◆ What to do ◆
The entries below are to be restated exactly, and their images are to be omitted.

[Stored data]
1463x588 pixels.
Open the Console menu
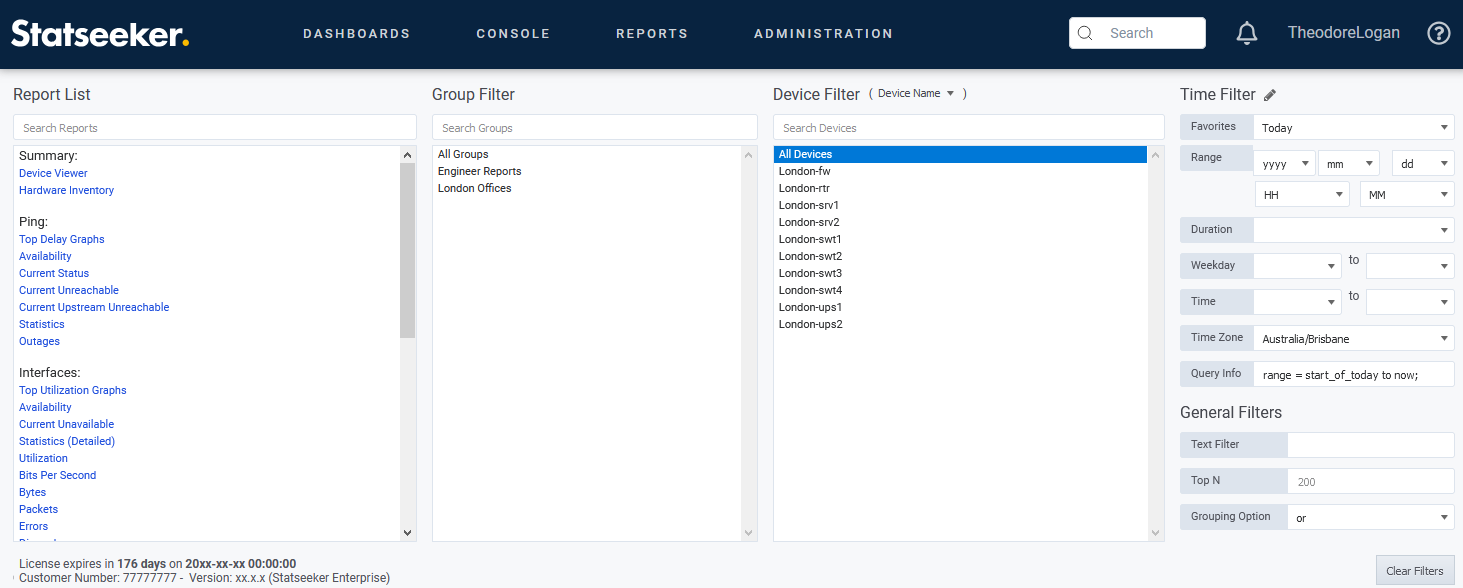pyautogui.click(x=513, y=34)
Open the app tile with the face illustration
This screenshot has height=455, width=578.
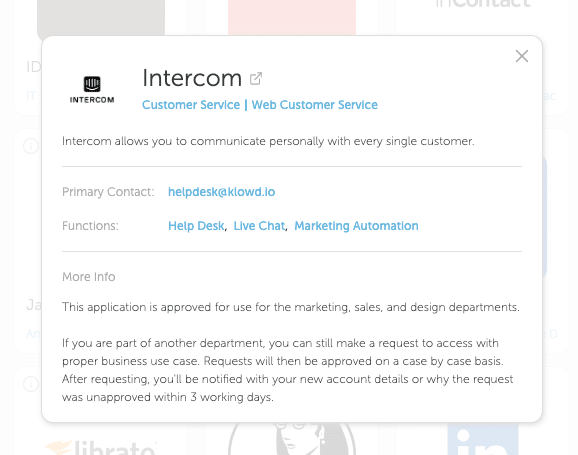pos(292,439)
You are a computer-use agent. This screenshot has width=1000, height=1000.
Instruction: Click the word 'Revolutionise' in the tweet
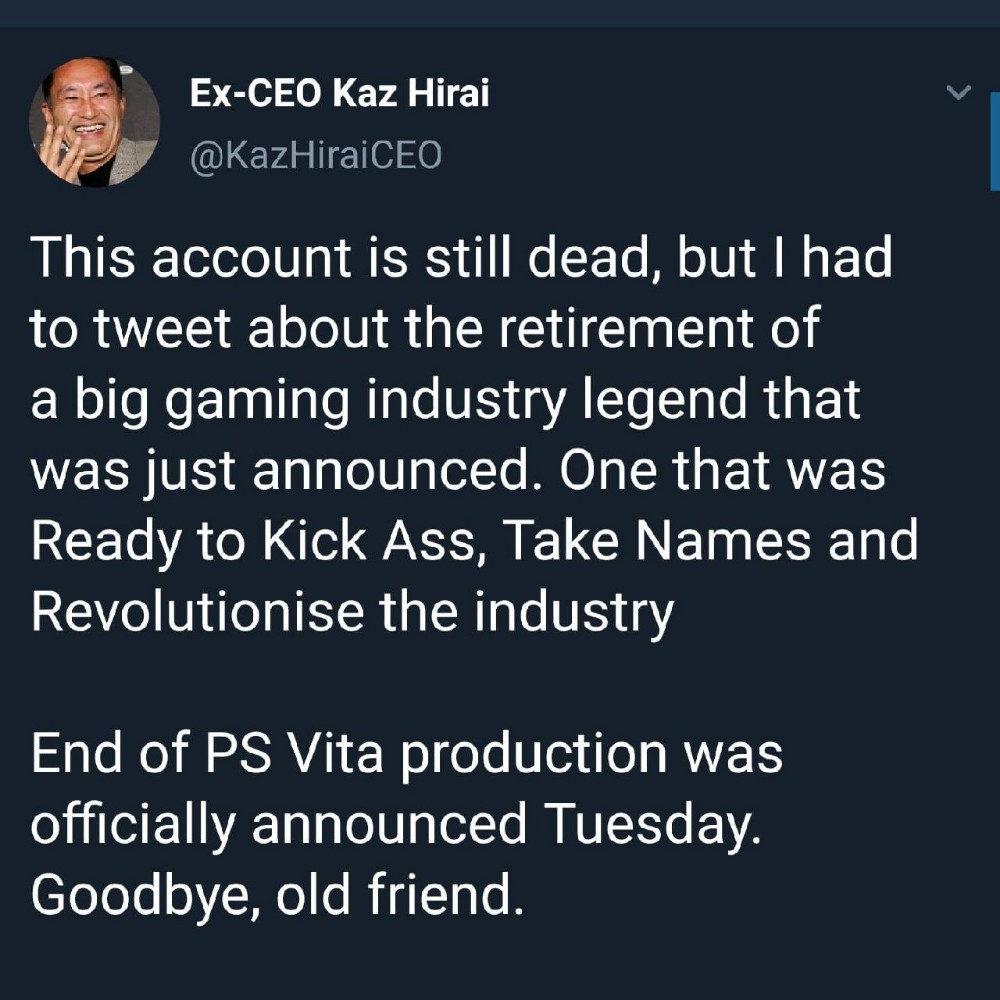[x=197, y=611]
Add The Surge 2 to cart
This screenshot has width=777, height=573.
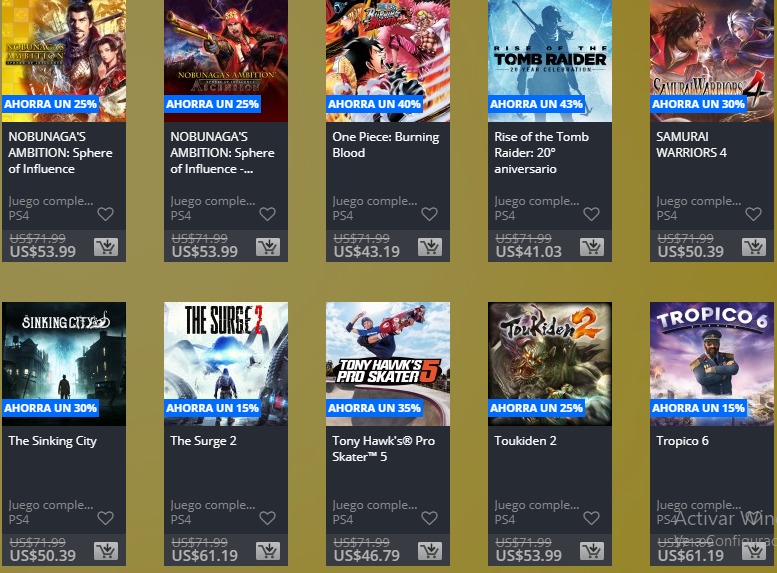coord(268,551)
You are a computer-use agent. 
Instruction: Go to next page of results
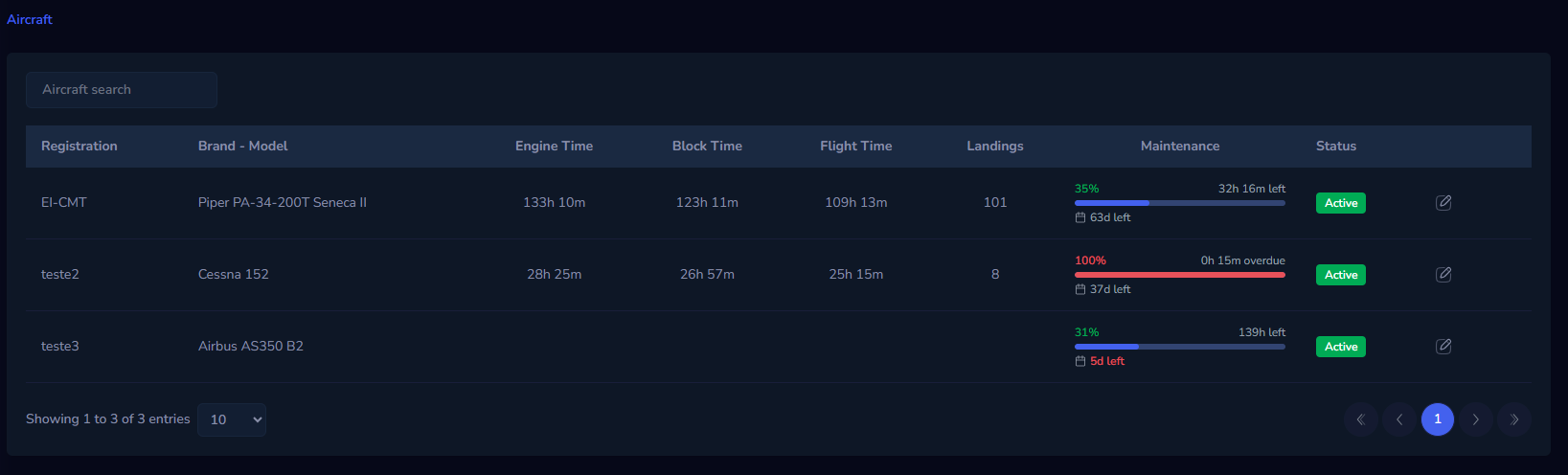pos(1475,419)
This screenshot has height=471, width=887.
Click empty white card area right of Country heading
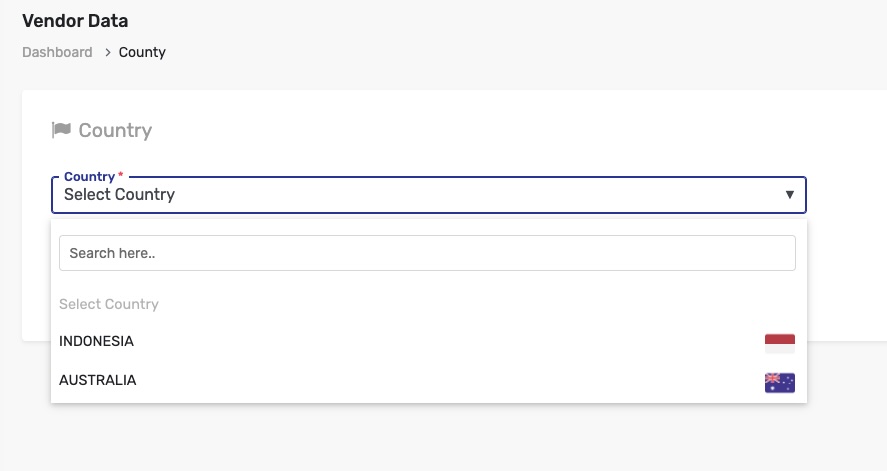click(500, 130)
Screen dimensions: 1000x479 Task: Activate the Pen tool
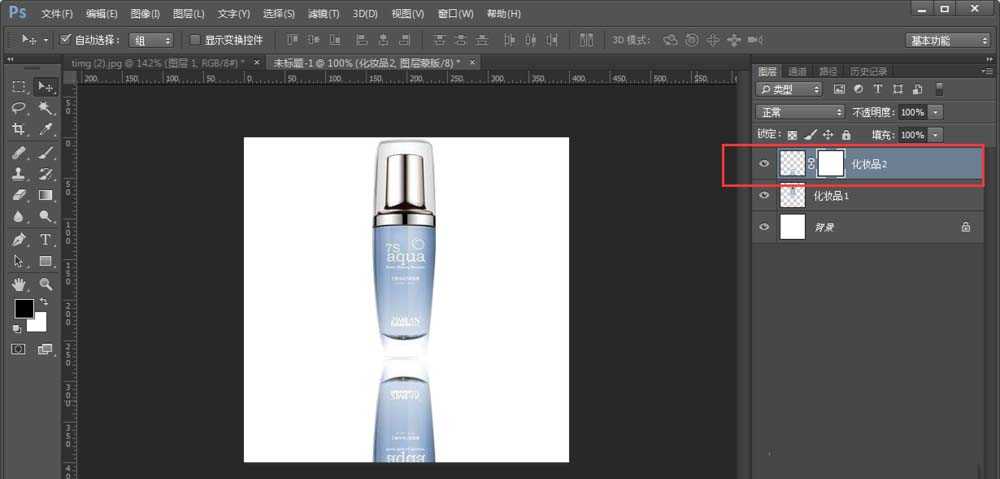[19, 240]
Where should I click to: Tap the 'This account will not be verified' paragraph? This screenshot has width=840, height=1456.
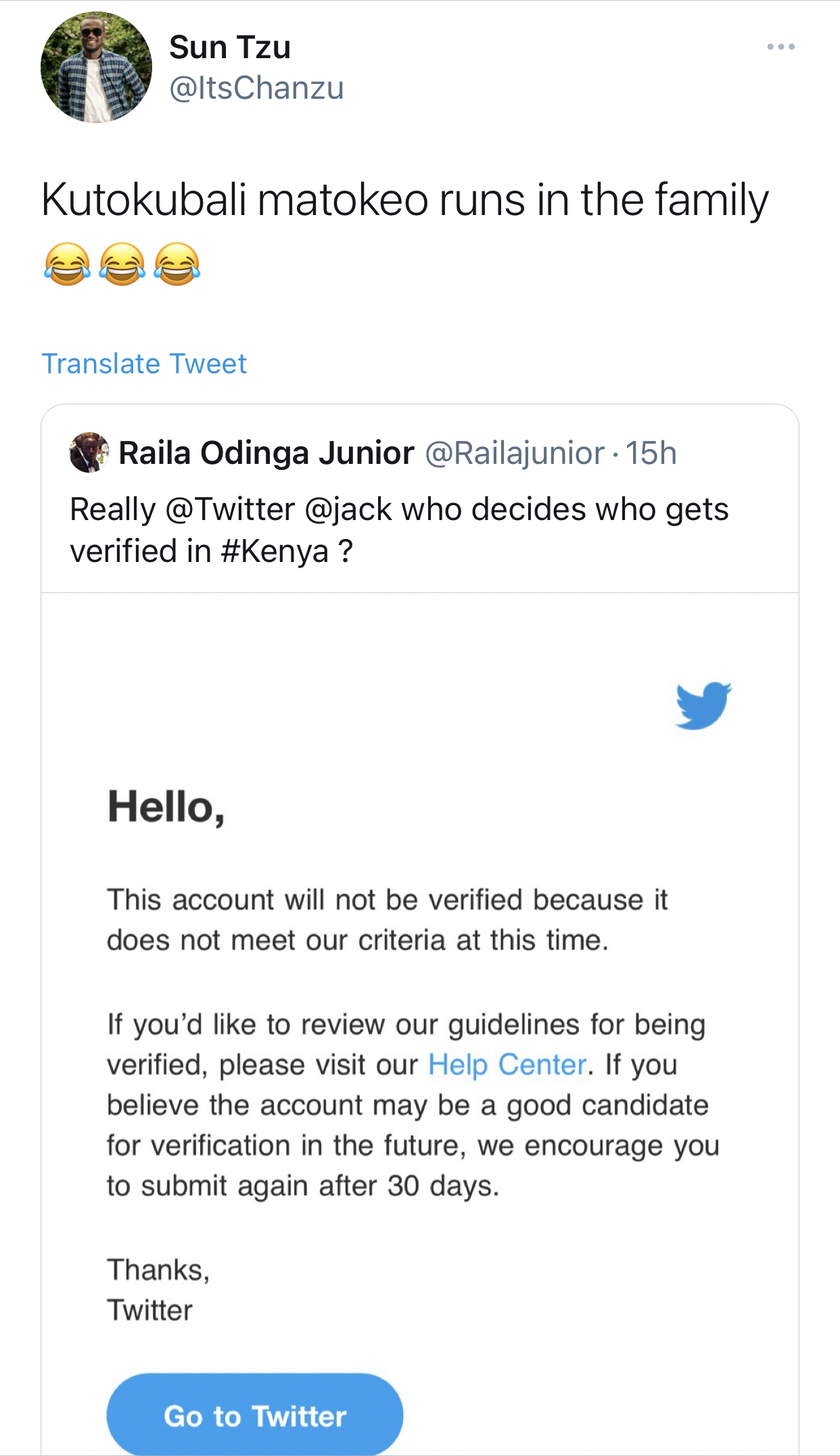tap(387, 920)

◆ Reply to the exercise ◆
1463x588 pixels.
Open the Console menu
pyautogui.click(x=513, y=34)
Open the app tile with the face illustration
This screenshot has height=455, width=578.
pos(292,439)
You are a computer-use agent. This screenshot has width=1000, height=1000.
Instruction: Click the word 'Revolutionise' in the tweet
[x=197, y=611]
Add The Surge 2 to cart
This screenshot has width=777, height=573.
coord(268,551)
You are a computer-use agent. 
Instruction: Go to next page of results
pos(1475,419)
This screenshot has height=471, width=887.
Click empty white card area right of Country heading
click(500, 130)
Screen dimensions: 1000x479 Task: Activate the Pen tool
[19, 240]
Where should I click to: Tap the 'This account will not be verified' paragraph? This screenshot has width=840, height=1456.
tap(387, 920)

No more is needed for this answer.